Dans la galerie de portraits, à elle seule une histoire de la mode à travers les âges, certains anciens ne demandaient qu’à sortir du mur pour se dégourdir les jambes. Communiquer avec ses aïeux, faire tourner les tables de la mémoire : ainsi avais-je été élevé. Au cours des repas, mon père nous expliquait comment nous descendions des rois de France – leur sang coulait dans nos veines. Il nous arrivait de franchir la Manche. J’avais été frappé d’apprendre que je descendais de Charles Ier, le roi d’Angleterre qui fut décapité en 1649, et donc de sa grand-mère, Marie Stuart, raccourcie pour sa part en 1587. Petit, déjà, ces têtes coupées me montaient au cerveau.

À la naissance de mes dernières sœurs, des jumelles, ma mère n’arrivait plus à s’occuper de ses cinq enfants. Elle avait demandé à mon père de nous sortir, mon frère et moi. Nous emmenait-il au stade ? Il n’aimait pas le sport. Je me souviens de nos fous rires devant les glaces déformantes du Jardin d’acclimatation, de promenades dans la forêt de Rambouillet, d’une visite des Grandes Écuries du château de Chantilly. J’avais cinq ans. Savais-je que ces écuries avaient été construites au XXVIIIe siècle par Louis-Henri de Bourbon, septième prince de Condé ? Ce Louis-Henri croyait à la métempsycose et aimait les chevaux à un point tel qu’il pensait se réincarner en canasson. Cette branche illustre des Bourbons s’était éteinte deux générations après lui, en 1830, le jour où son petit-fils, lui aussi prénommé Louis-Henri, neuvième prince de Condé et plus grande fortune de France, avait été retrouvé pendu à l’espagnolette d’une fenêtre de sa chambre. Sur ces explications, nous remontions dans la voiture. Mon père réajustait son nœud de cravate en se regardant dans le rétroviseur intérieur. « Tu portes décidément un très joli prénom », me disait-il sur le chemin du retour.

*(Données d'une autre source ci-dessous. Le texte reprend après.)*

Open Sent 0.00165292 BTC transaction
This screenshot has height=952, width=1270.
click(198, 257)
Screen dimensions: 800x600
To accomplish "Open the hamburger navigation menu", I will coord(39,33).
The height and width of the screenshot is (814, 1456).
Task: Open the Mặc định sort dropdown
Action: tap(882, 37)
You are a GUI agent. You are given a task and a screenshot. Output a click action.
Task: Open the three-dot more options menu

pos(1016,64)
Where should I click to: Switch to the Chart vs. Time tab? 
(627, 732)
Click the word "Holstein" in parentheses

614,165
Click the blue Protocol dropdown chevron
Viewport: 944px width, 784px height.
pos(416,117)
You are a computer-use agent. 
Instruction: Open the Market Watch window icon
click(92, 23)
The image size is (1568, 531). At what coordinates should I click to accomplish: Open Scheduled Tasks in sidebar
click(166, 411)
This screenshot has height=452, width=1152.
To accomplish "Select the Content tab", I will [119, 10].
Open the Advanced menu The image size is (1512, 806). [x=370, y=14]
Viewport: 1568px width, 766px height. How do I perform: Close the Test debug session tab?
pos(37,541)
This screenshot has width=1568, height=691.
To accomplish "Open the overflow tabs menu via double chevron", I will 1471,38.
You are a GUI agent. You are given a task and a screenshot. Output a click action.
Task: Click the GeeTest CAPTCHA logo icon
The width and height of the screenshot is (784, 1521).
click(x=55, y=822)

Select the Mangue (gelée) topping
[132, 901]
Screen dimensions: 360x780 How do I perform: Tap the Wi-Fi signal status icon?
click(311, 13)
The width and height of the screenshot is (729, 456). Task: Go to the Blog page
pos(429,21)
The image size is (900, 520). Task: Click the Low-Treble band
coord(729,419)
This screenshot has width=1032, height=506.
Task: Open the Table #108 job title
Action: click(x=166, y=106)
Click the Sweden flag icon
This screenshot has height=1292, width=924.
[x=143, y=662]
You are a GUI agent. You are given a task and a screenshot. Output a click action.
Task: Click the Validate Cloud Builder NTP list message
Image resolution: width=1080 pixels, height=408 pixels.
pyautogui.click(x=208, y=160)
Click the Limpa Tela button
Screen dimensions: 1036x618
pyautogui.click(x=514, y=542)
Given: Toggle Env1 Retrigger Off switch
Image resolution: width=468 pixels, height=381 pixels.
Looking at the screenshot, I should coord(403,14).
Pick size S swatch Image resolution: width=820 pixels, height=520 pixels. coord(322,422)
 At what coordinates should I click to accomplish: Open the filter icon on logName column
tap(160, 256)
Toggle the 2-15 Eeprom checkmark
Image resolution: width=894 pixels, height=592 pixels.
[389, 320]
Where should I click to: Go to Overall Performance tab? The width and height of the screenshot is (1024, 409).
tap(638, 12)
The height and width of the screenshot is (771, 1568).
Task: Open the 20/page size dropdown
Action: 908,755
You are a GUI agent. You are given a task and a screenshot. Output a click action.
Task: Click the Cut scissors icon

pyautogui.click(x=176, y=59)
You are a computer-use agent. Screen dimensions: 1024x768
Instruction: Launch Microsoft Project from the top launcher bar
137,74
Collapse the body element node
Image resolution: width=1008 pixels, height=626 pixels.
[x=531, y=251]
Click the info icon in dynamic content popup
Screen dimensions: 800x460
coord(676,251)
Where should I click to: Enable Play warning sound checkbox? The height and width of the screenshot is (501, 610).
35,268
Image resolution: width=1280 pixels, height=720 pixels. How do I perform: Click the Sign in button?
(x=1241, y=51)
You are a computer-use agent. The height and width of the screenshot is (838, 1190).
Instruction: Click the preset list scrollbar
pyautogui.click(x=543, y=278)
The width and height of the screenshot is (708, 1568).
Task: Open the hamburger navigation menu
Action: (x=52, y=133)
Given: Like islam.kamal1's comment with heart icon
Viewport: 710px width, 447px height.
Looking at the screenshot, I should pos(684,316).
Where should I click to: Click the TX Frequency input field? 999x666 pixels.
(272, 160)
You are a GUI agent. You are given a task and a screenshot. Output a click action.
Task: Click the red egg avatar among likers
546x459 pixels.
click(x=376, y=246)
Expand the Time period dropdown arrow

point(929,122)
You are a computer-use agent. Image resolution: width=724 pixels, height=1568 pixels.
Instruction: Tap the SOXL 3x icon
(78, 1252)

Quand j’avais atteint l’âge de six ou sept ans, il m’avait estimé assez mûr pour retourner au berceau – c’est-à-dire découvrir le château de La Rochefoucauld, tenu par une de nos tantes. Une fois encore, nous étions entre hommes, assis mon frère et moi sur la banquette arrière, direction la Charente. Après un tour de la maison millénaire, nous avions assisté depuis les gradins au son et lumière qui se donnait le soir. Il y avait un vrai tournoi. Puis un acteur jouait le rôle du roi Charles VII. À voix basse, mon père assurait les commentaires : « Charles VII était notre invité au château quand il a appris la fin de la guerre de Cent Ans, en 1453. » Je n’avais bien sûr aucune idée de ce qu’était la guerre de Cent Ans, mais restais sidéré par cet étrange spectacle, l’histoire mise à la portée d’un enfant, un Puy du Fou personnalisé. Le problème, c’est que, avec mon goût pour les distorsions drolatiques, les différents tableaux du son et lumière se mêlaient dans mon esprit aux glaces déformantes du Jardin d’acclimatation – je peinais à y voir autre chose que de la poudre aux yeux.